To figure out how to use SynDEx, we present the steering control part of our application. The figure 4 details the control loop algorithm block diagram wich led to the upper part of the algorithm graph depicted on figure 3.

The vertex JoyEtPotDir holds the wanted wheel angle (joydir) given by the lateral joystick position, and the steering jack position ( potdir) given by a potentiometer. The other values necessary to the control, are the vehicle and the steering jack speed (resp. v and vitdir). The first one is computed by the vertex VitLoc which processes a mean of the 4 wheel speeds processed by VitAvG, VitAvD, VitArG, VitArD. The second one is given by VitDir.

Figure 4: lateral control loop



The function named ConsPosDir processes the position error errdir. The joydir value is first saturated in order to bound the steering jack displacement. The value is then multiplied by a factor varying according to the vehicle speed, in order to provide a lateral acceleration boundary. Before to be subtracted, both the wanted and the actual position values are low-pass filtered to minimize the acquisition errors influence and to smooth the driving.

ConsVitDir provides a wanted jack speed (vitdircons) from the position error. It is a proportional filter saturated to the jack max speed displacement.

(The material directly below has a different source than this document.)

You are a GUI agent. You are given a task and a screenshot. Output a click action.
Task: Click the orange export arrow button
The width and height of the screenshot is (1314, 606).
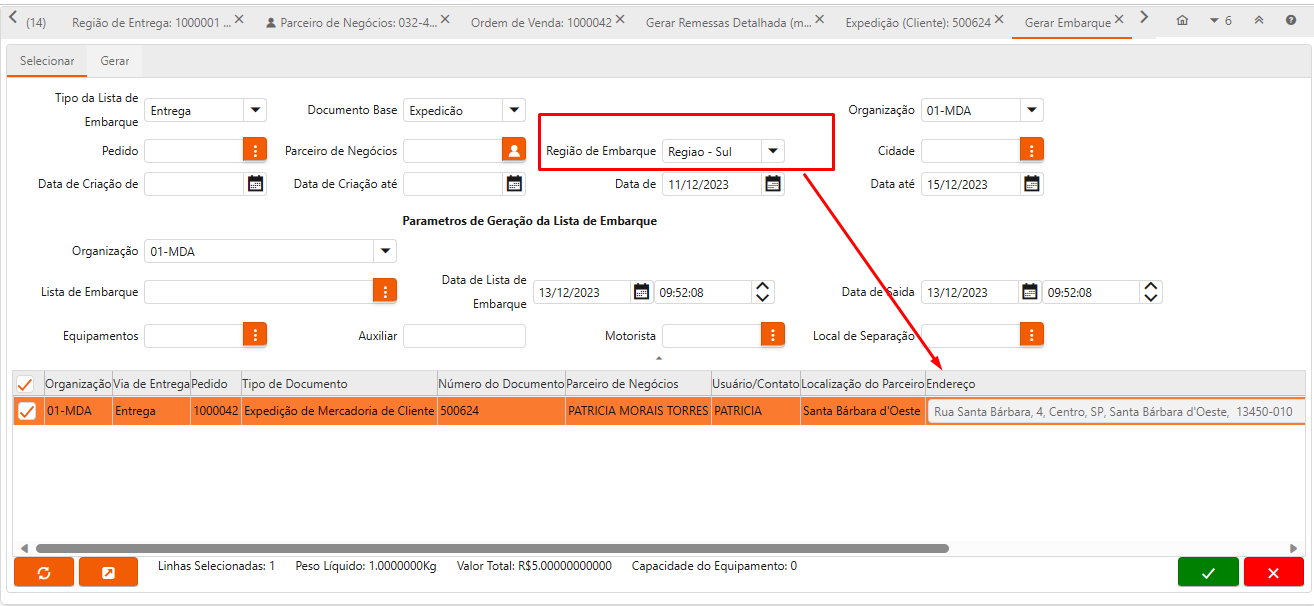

ConsCurDir processes the wanted current (currdir for PwmCurDir which performs the steering jack control current loop. currdir is the speed error (vitdircons - vitdir) multiplied by a constant.

Actually, PwmCurDir, VitDir, JoyEtPotDir, VitAvG, VitAvD, VitArG, VitArD, do not control directly the hardware. They send and receive data, to and from, a low level interruption subroutine which provides data acquisition, quadrature decoding, speed processing, current control loop and low level safety. The benefit is to allow low level processing to be executed at a fixed rate (for wheel speed processing) higher than the real-time loop one. In our application, the real-time period is 10ms when the low level control period is 1ms.

Note that in order to help the programmers, several vertices called "VISU" allow to "spy" the data, by displaying or saving them on the PC. This facility is very useful during the test and debug stage. The figure 6 presents the predicted execution time given by SynDEx after the Adequation was completed. It shows only one execution of the graph. Each column represents the sequence of operations assigned to each processor, the Y-axis showing the time progress from top to bottom. The edges represent processor communications. More precisely, the origin of an edge is the date when the data is ready to be sent, and the ending of the edge is the date when this data is available on the destination processor.

Figure 5:Schedule







Code generation
On each processor the optimized macro-code generated by SynDEx is expanded by the M4 (Gnu) macro-processor to produce an assembly code. A makefile is also generated. It performs the compilation and the link, calling Gnu GCC, and loads executables on the processors through the CAN bus. On each 68332, thanks to this optimized macro-code the complete executable code is less than 15Ko.




Partnerships -

I.N.R.I.A.(institut national de recherche en informatique et en automatique) lead the development of the CyCab, specifically designed for self-service use.

Avenir Public will be responible for the commercialization to the local collectivities.

Andruet S.A. made the first two prototypes (mechanical part).

I.N.R.E.T.S. (Institut national de recherche sur les transports et leur sécurité) is in charge of the socio-economic evaluation of the systeme

E.D.F. the electric public utility has been in charge of the development of the inductive charging stations.

RATP conducted with INRIA the first studies which lead to the technical specification

Robosoft is now manufacturing and selling the first CyCab (3 have already been sold to Singapor.